Solved: Re: Monitoring VSX - Concurrent Connections

raquinog · ‎2020-06-08

Hi Everyone:

I recently had a problem in the firewall where it exceeded the concurrent connections of my VSX Firewall (R80.20)

I would like to see if there is a way to monitor each VSX Firewall and that it can monitor concurrent connections and send alert when a threshold is exceeded. Any tool that allows me to do this monitoring?
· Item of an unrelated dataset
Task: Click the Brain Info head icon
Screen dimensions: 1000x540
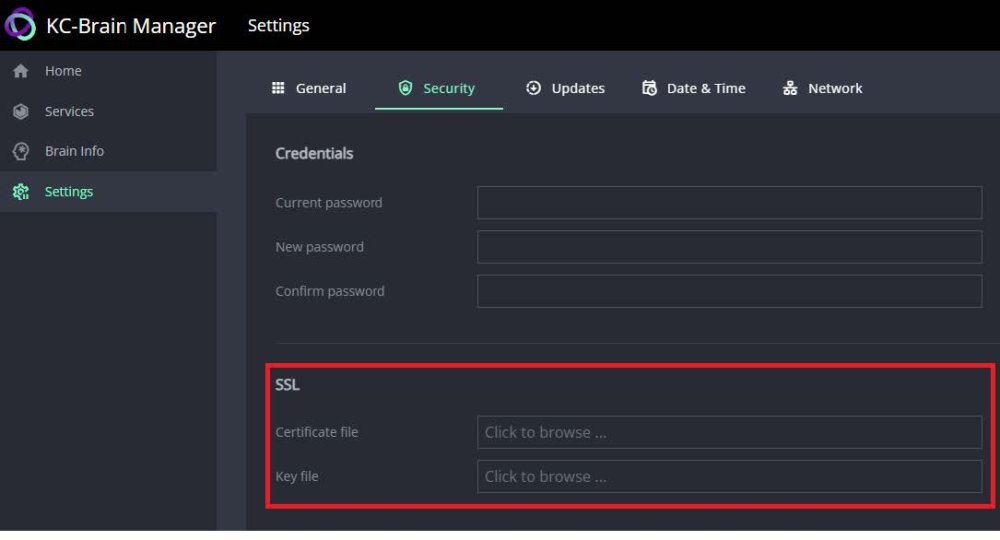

If I want to monitoring a VSX firewall, Does it have to be with the IP that was registered in the management console?
Can I do it through the other interfaces (internal interface)?

Thanks for your help.

Martin_Valenta · ‎2020-06-09

I have this Python script to monitor concurrent connections on each VS via Nagios Service checks. It's set for using SNMPv3, just update to correct username and correct authentication and privacy encryption and password and should work.

Output is state of each VS and also it's printing performance data for graphing.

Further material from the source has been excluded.